Copy nothing but the lines from the opening of the entries through the line that contains "Given: Click the", exactly as written. Drop the pictures.

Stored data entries
----

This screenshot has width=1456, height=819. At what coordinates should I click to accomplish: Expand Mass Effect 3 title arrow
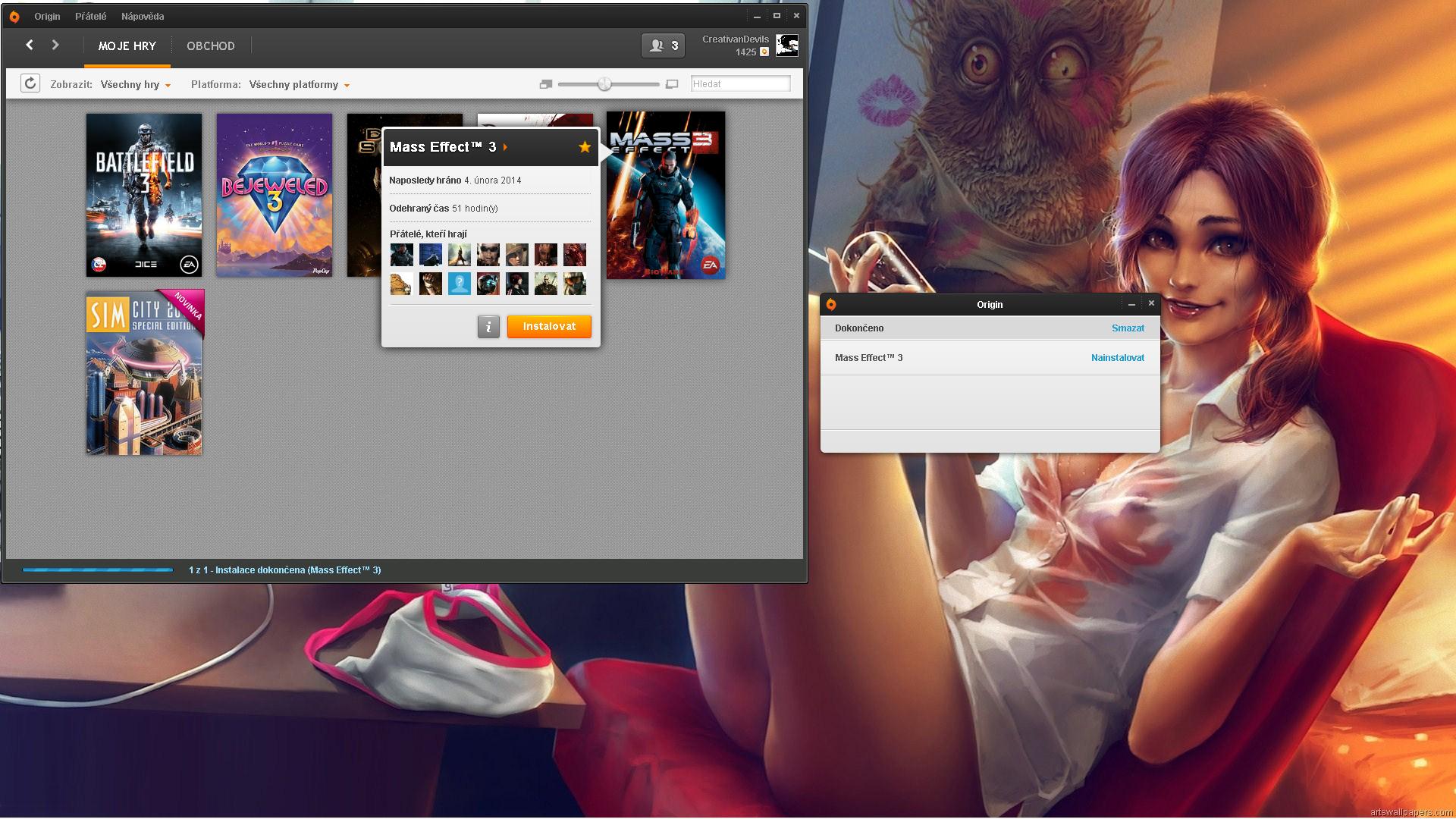(505, 147)
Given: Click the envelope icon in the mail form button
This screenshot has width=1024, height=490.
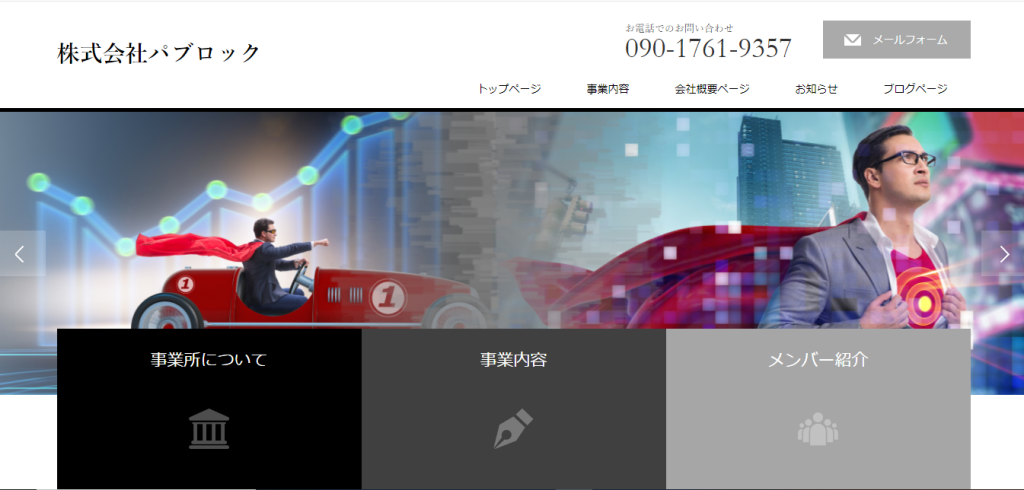Looking at the screenshot, I should (852, 40).
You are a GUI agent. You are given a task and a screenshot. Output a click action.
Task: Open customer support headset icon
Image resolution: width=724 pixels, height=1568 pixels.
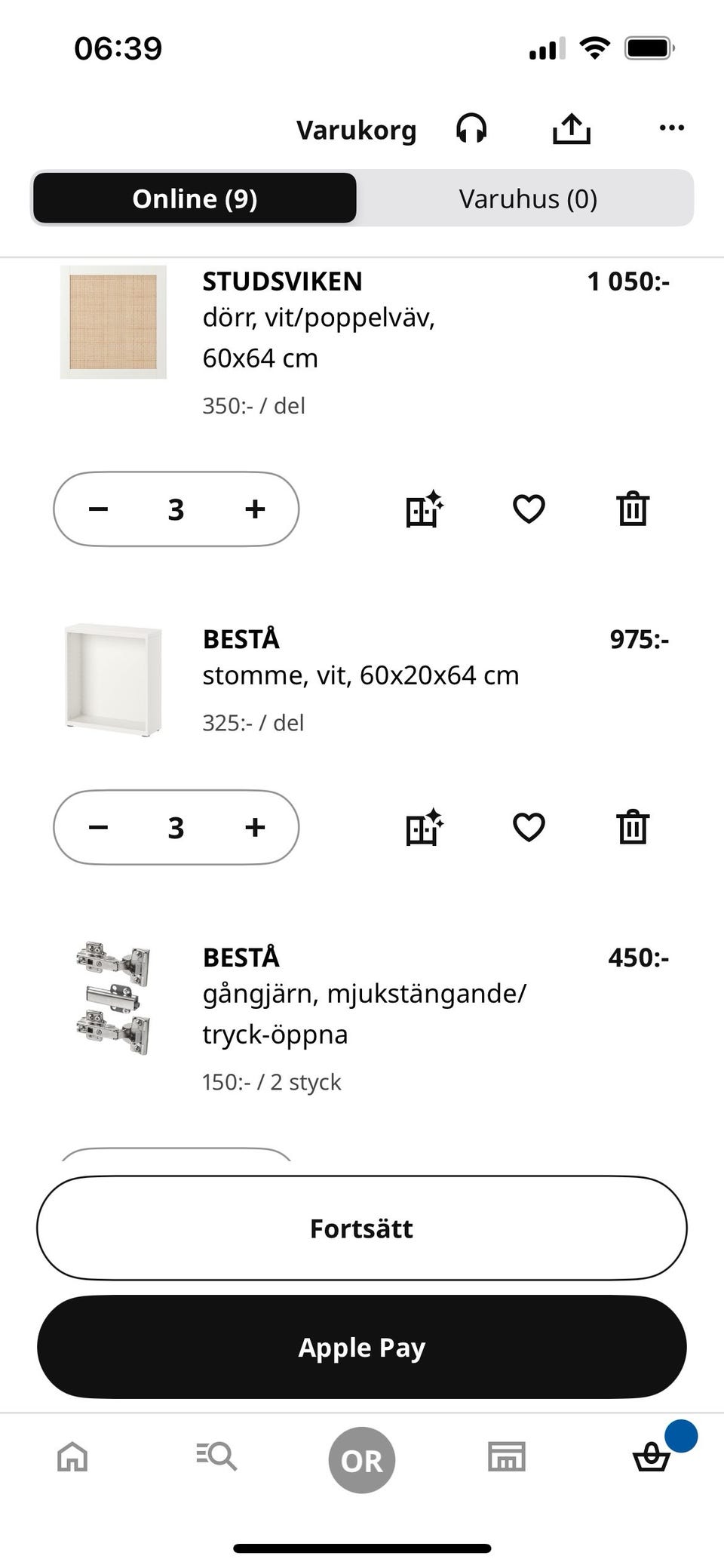[471, 129]
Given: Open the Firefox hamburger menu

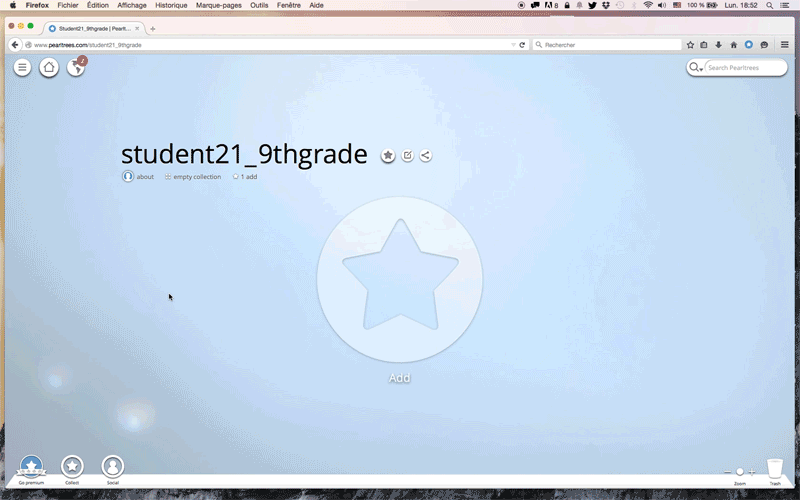Looking at the screenshot, I should pyautogui.click(x=785, y=45).
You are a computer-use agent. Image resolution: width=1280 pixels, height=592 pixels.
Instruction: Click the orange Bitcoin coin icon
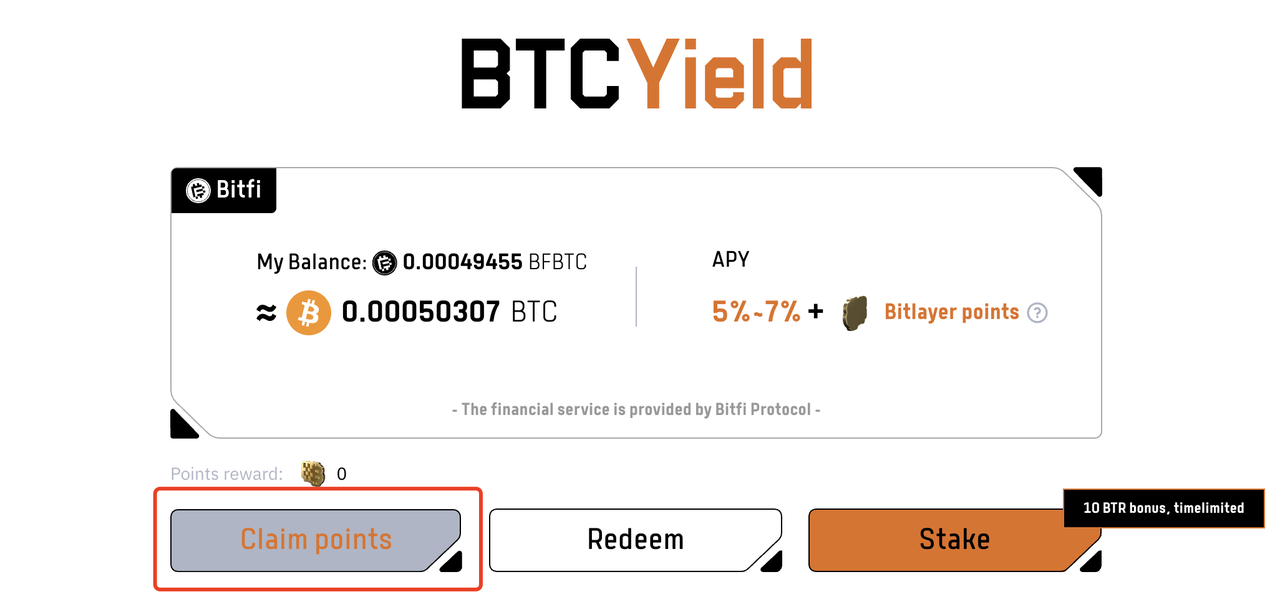point(308,313)
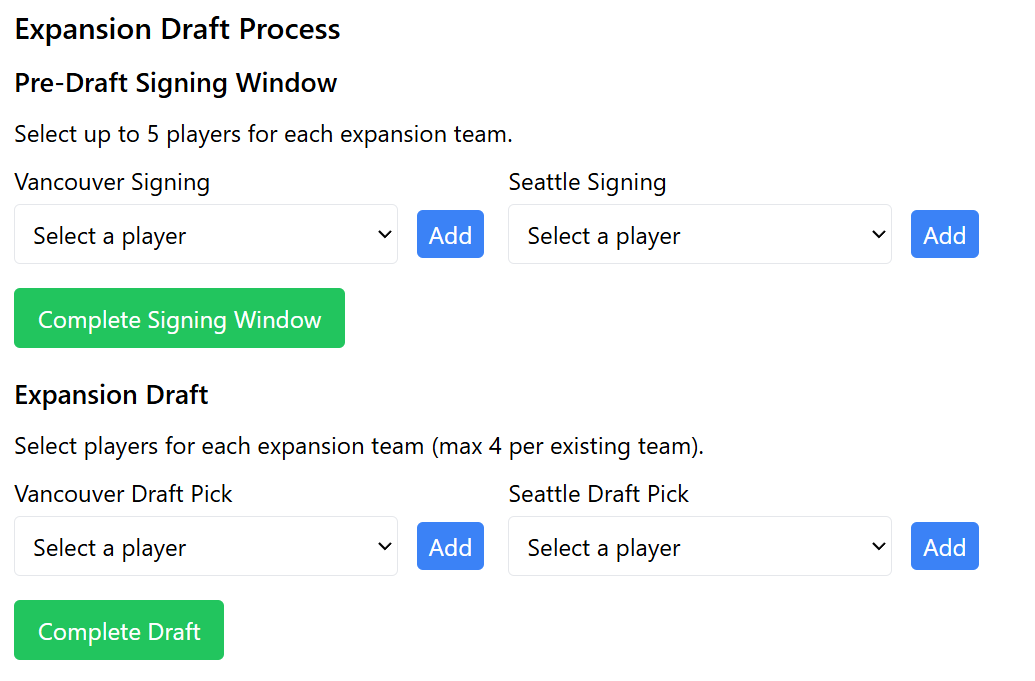Click the Expansion Draft section heading

pyautogui.click(x=111, y=395)
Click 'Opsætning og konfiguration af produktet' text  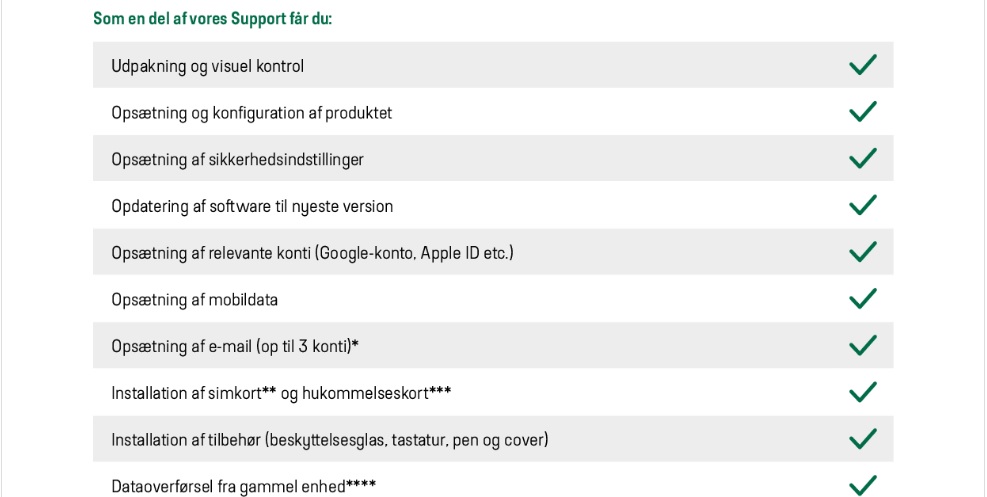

----

* _Answer to this exercise_:
This screenshot has width=1456, height=819. At what coordinates should I click to accomplish: Expand Mass Effect 3 title arrow
(505, 147)
Given: Click the envelope icon in the mail form button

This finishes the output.